“Ho cercato un parroco per confessarmi e togliermi la vita. Avevo perso la speranza. Il prete ha detto che poteva accedere a un ossario comune”. Davide Pecorelli racconta a La Nazione la sua versione dei fatti. Gli ultimi 9 mesi della vita dell’imprenditore umbro, ex arbitro ad Arezzo, sono avvolti da una nube di mistero: sparito nove mesi fa in Albania, dove l’auto che aveva noleggiata fu trovata bruciata con ossa umane all’interno, è ora riapparso naufrago su un gommone al largo di Livorno.
Era non lontano dall’isola di Montecristo, dove a suo dire si era recato alla ricerca di un tesoro. Quando di lui si persero le tracce a gennaio a Puke, sarebbe stato aiutato da un parroco a inscenare il suo omicidio. “Non è vero che i resti umani li abbiamo presi da una tomba – dice a La Nazione -. La macchina sarebbe dovuta precipitare nel dirupo ma sembravamo Fantozzi e Filini. Non riuscivamo a spingerla giù”.
Il motivo? I creditori e la crisi dovuta al Covid. “Ho messo nei guai anche la mia compagna. Avevo rimorsi di coscienza nei confronti dei miei figli: la mia situazione era ormai drammatica”.

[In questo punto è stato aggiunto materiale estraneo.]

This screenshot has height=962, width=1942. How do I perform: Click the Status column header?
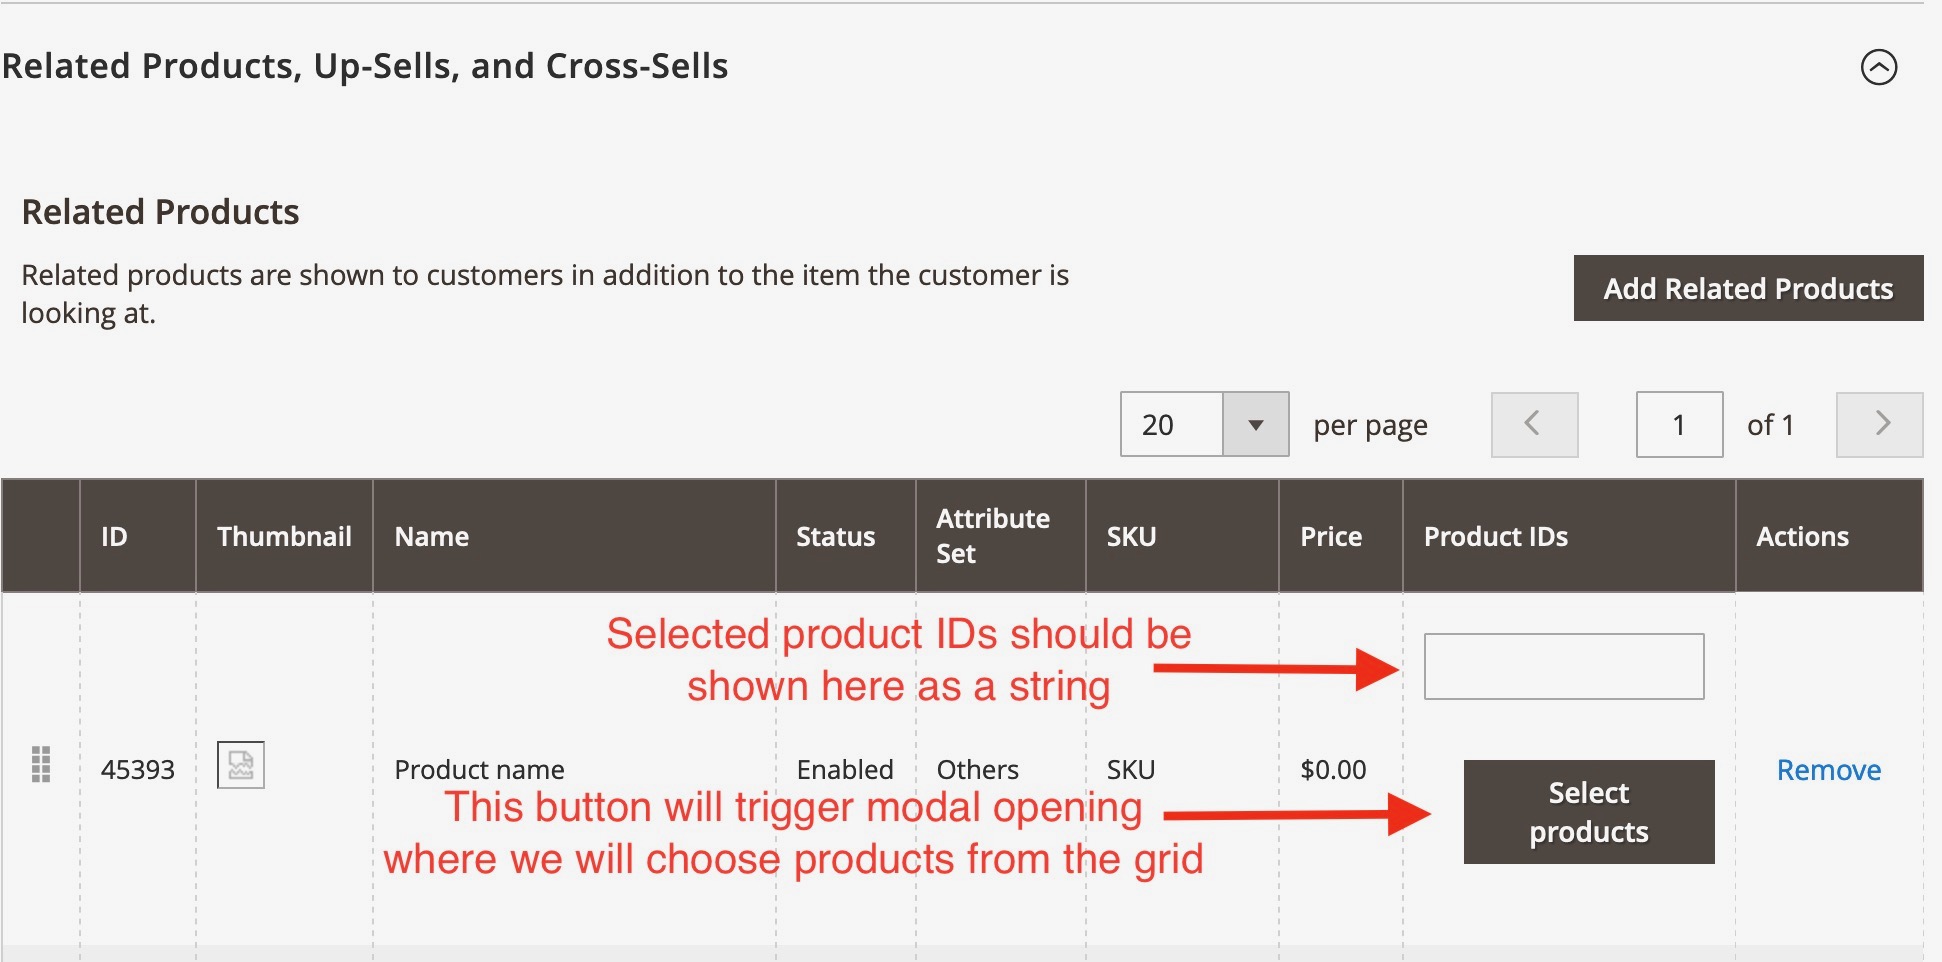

Quando è stato ritrovato, Pecorelli ha raccontato di essere stato in ritiro spirituale a Medjugorje, mentre in realtà si trovava a Valona, almeno negli ultimi mesi come riportano i quotidiani albanesi, dove si era fatto crescere i capelli e aveva finto si essere uno scrittore di nome Cristiano. Poi sarebbe arrivata l’avventura del tesoro sull’isola di Montecristo, a suo dire, architettata insieme alla comunità religiosa che frequentava in Albania, con il suo rientro in Italia su un autobus di pellegrini diretto a Roma.
Nell’ultima parte del viaggio ha finto di essere un geologo di nome Giuseppe, fino a quando non è stato trovato dai carabinieri il 18 settembre scorso. Ora dovrà rispondere dei reati commessi e respinge con forza l’ipotesi secondo cui dietro la sua scomparsa ci sarebbe stato un traffico di droga tra l’Albania e l’Italia.